# Touch-Taster für Hausautomatisierung



## MTec (26 Juni 2008)

Hallo,

ich suche Touch-Taster wie sie Basalte anbietet. Leider wurden bisher alle Anfragen komplett ignoriert.
Kennt jemand ähnliche Touch-Taster und wo könnte man diese beziehen? (nach Möglichkeit ohne Bussystem - nur 24V)

Viele Grüße
MTec


----------



## Hoyt (26 Juni 2008)

Hallo

* eao* hat so etwas im Sortiment (mit Industrie-Standart 24V)

http://www.eao.com/ede/de/products/..._Produkte/Sensortaste/Sensortasten_gesamt.asp

http://www.eao.com/ede/de/products/...Produkte/Sensortaste/Sensortasten_einzeln.asp

http://de.eao.com/ede/de/products/b...Lumitas_Produkte/Sensortaste/Sensortaster.pdf


Gruss Hoyt


----------



## MTec (1 Juli 2008)

Vielen Dank für den Hinweis. Das Design ist mir aber für (m)ein Eigenheim etwas zu "industriell"!

§ **ZIEL**:
Setzen Sie den obigen Forumsverlauf über Touch-Taster für die Hausautomatisierung mit einem weiteren Beitrag fort.

§ **DATENEINTRÄGE**:

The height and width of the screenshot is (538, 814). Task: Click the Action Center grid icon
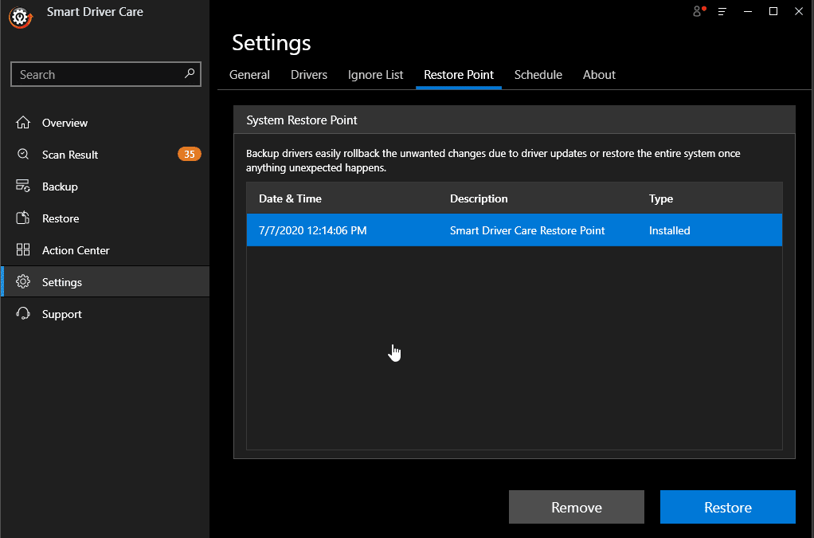(x=23, y=250)
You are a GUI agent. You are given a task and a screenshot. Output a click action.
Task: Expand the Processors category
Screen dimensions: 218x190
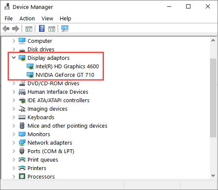14,176
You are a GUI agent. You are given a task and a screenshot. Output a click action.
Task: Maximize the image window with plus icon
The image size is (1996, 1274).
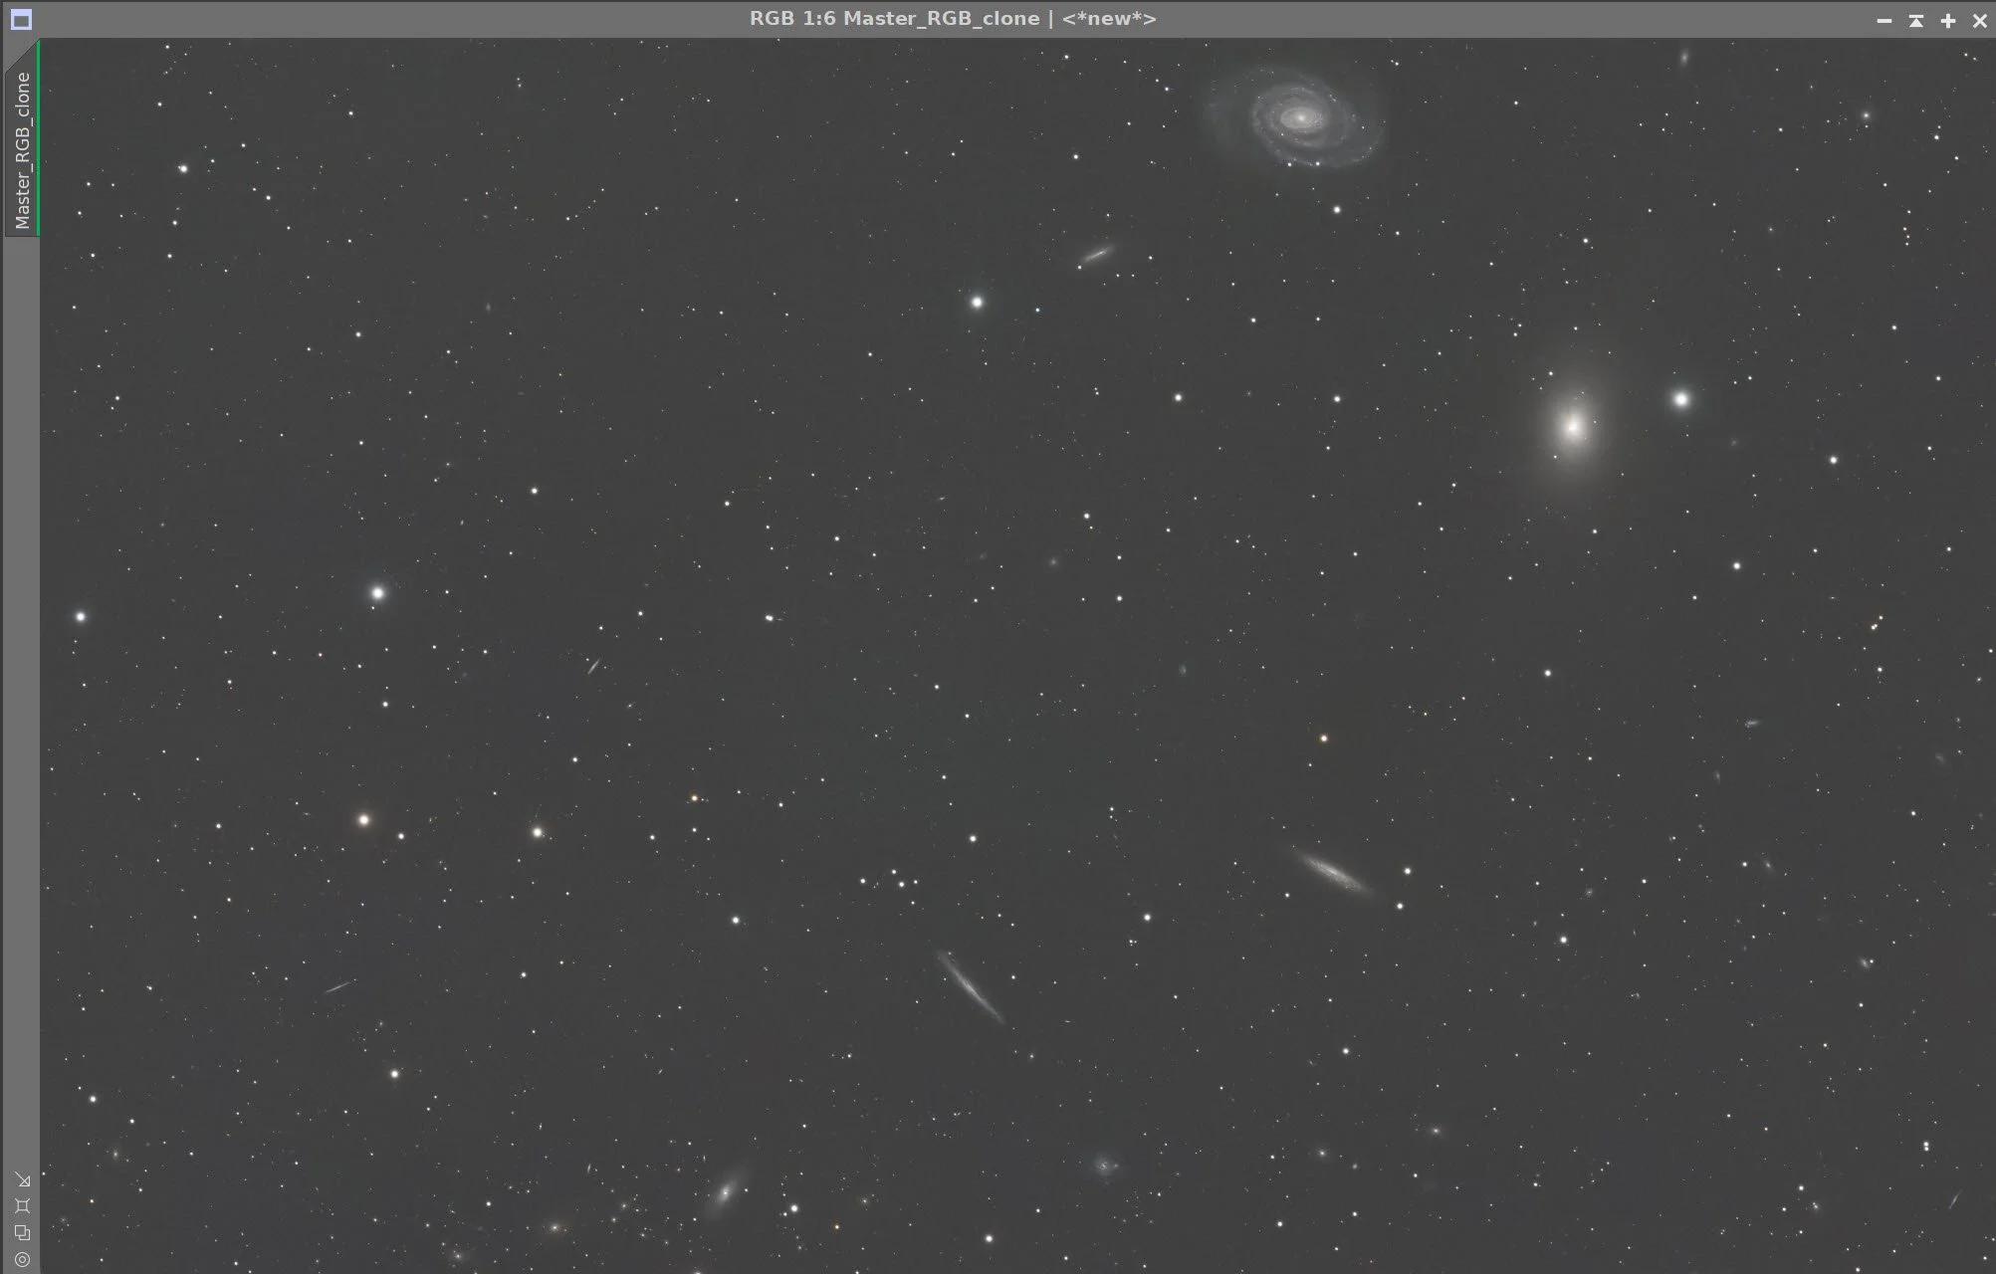[x=1948, y=20]
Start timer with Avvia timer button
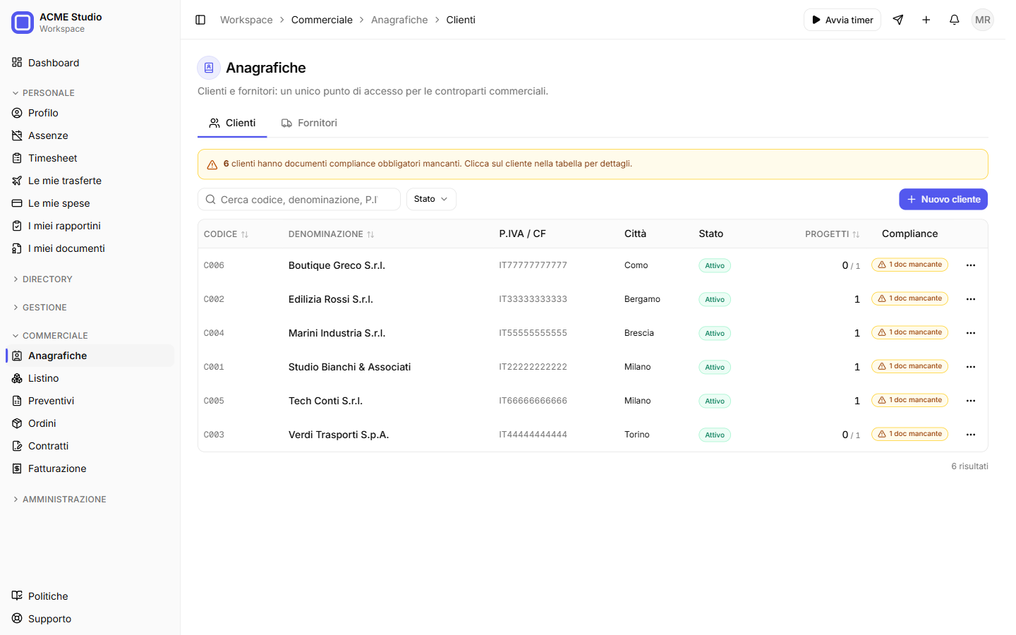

§ **ERGEBNIS**:
----------



## cth (3 Juli 2008)

Hallo mTec,

habe bei mir im Hause den Glassensor 8 fach mit 24V DC und SPS am laufen. Man braucht den Glassensor, die Einbaudose und den Universal- Adapter 7590 00 32.

http://www.berker.com/de/deutschlan...nsor-rtr/berker-ts-sensor/gestaltungskonzept/

Wenn man möchte kann man ihn individuell Beschriften lassen.
Dauert ca. 13 Wochen, aber das war es mir Wert.

Wenn es nicht unbedingt Touch sein soll, gibt es vom Design her noch die FD-Reihe von Jung.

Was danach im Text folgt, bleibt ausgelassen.